SUPPLIED PASSAGE:
--

Well, maybe it is not all about the money. Education has several uses, and I don’t ever remember reading anywhere that it is supposed to enrich. Farming is better. The great Conficious once said: “Choose a job that you love and you would never have to work a day in your life.” That means, to enjoy a good career, you must study what interests you. Money or the career prospects, shouldn’t be the motivation. So, if you love music, why not settle for a Masters in Beatles at a good university? In the same way, those who love to constantly appriase their finances would be good in accounting careers. And once your interest guides your decision, you would always be successful. Well, not necessarily.
As always, Confucious is right, but only because it is the ideal thing to do. Most prostitutes love what they do but they work everyday. The modern way of doing things often dicate what people should learn to love and love to learn. Prof Brocken may be right that degrees of any description are worth the time, but frankly, what would anybody do with a PhD in Bereavement Studies? That is the kind of discipline a British university was prepared to admit me to do. It was going to be a fully-funded programme with additional perks in the form of bursary assistance. But that is not what I had applied for. I had wanted to do a programme in social policy, and maybe do a dissertation on poverty alleviation in the developing world. Of course, I considered the career prospects as a Dr of Bereavment. Maybe I would have been an expert in counselling bereaved people on how to cope in the event of a loss. I could also write obituaries for a newspaper.

--

(Dataset entries)
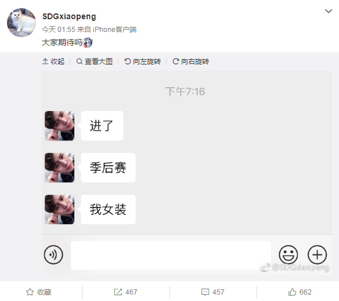Open the 今天 01:55 post timestamp link
The height and width of the screenshot is (301, 339).
[59, 30]
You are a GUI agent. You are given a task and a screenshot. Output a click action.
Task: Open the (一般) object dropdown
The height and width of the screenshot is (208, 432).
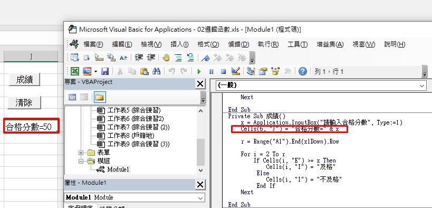(422, 86)
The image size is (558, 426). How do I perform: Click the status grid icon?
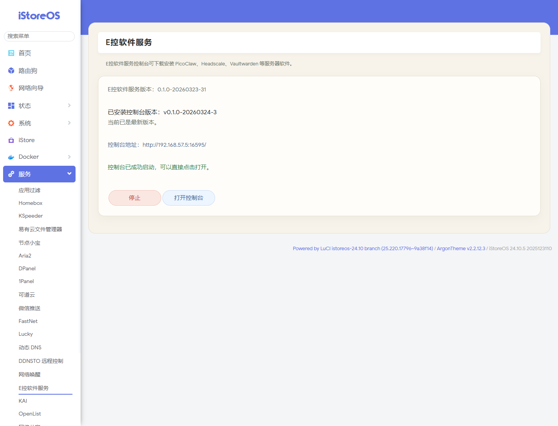(11, 106)
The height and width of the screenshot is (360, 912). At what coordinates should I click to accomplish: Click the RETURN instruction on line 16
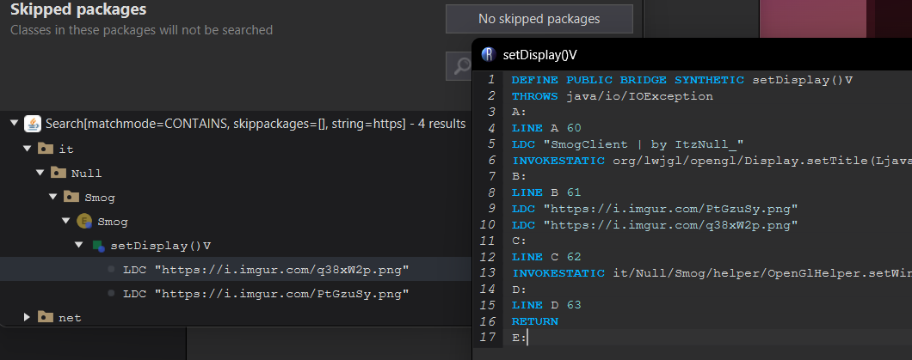pyautogui.click(x=534, y=321)
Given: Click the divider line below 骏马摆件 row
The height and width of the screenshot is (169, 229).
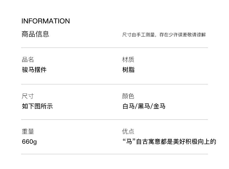Looking at the screenshot, I should tap(115, 84).
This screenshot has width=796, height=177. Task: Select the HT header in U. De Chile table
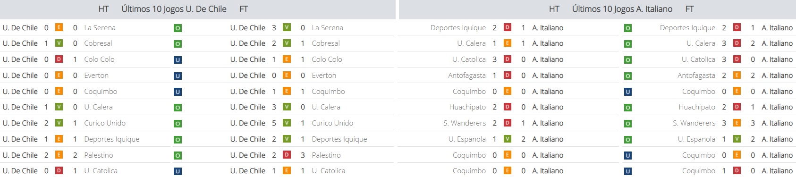coord(103,9)

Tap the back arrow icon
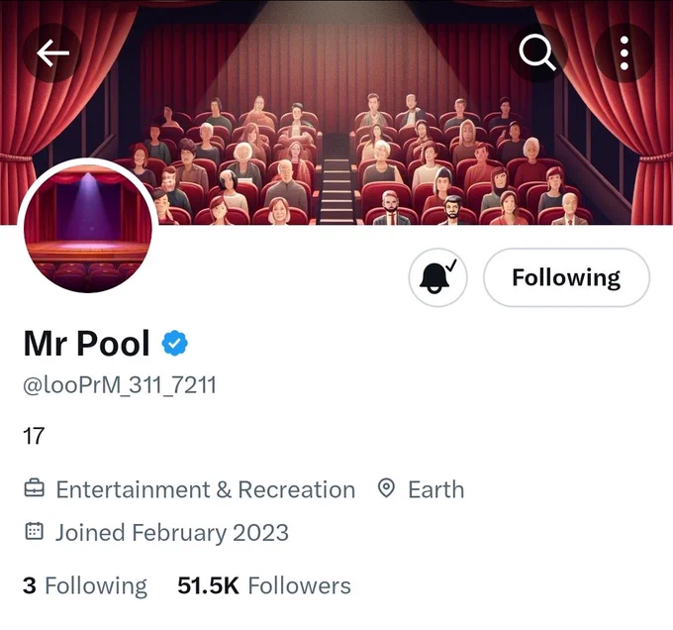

--

DIRECTIONS:
Condense the paragraph beginning "As always" from the passage on choosing a degree into a shorter version that keeps its main facts. The rows have no connection to the passage on choosing a degree.

RESPONSE TO THIS TASK:
Doing what you love is right only as an ideal: most prostitutes love their work yet work every day, and modern life often dictates what people learn to love. Prof Brocken may be right that any degree is worth the time, but a PhD in Bereavement Studies seems of little use. A British university offered me exactly that, fully funded with bursary assistance, though I had applied for social policy, perhaps with a dissertation on poverty alleviation in the developing world. As a Dr of Bereavement, I might have counseled bereaved people on coping with loss or written obituaries for a newspaper.